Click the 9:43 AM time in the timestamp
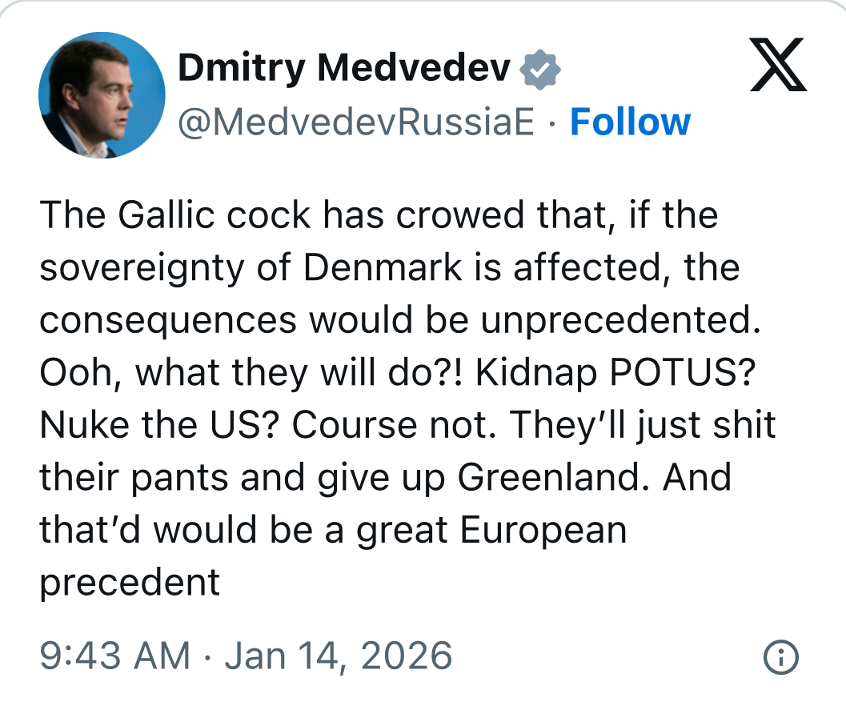 [115, 656]
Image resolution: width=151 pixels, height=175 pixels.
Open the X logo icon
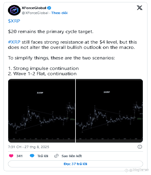[x=140, y=8]
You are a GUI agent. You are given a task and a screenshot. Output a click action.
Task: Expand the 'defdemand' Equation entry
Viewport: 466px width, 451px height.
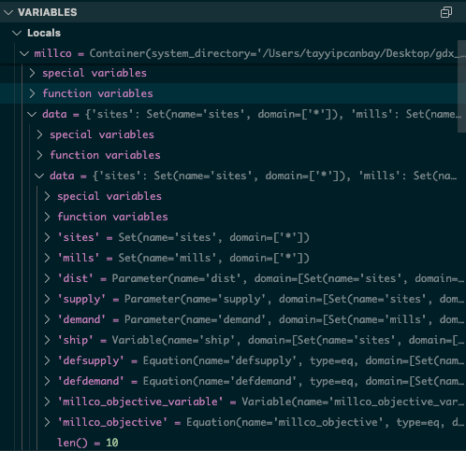pyautogui.click(x=47, y=381)
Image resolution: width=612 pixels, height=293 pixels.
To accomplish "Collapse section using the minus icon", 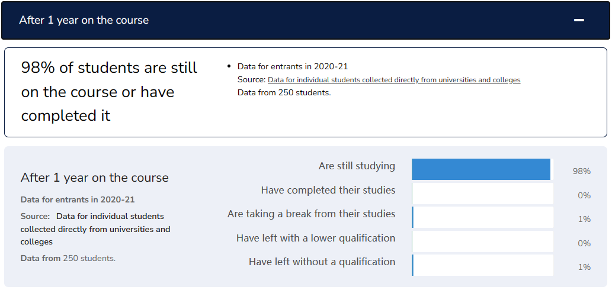I will (x=579, y=20).
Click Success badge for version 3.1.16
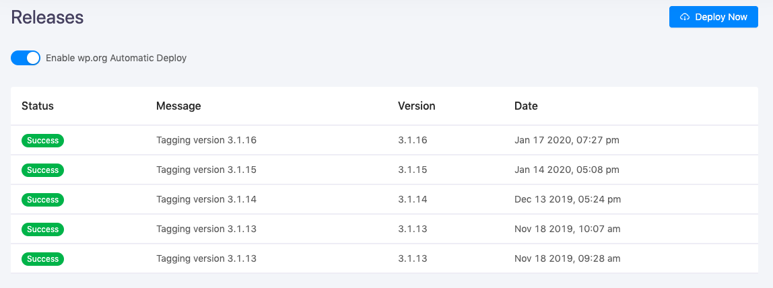The width and height of the screenshot is (773, 288). click(x=43, y=141)
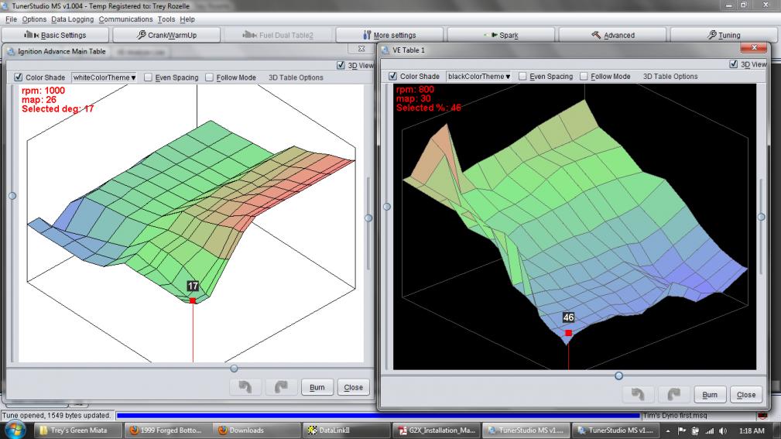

> EXERCISE BRIEF
Copy each line of the records above that carries the word "Image".

> SOLUTION TO THIS TASK
Image resolution: width=151 pixels, height=175 pixels.
Image resolution: width=612 pixels, height=293 pixels.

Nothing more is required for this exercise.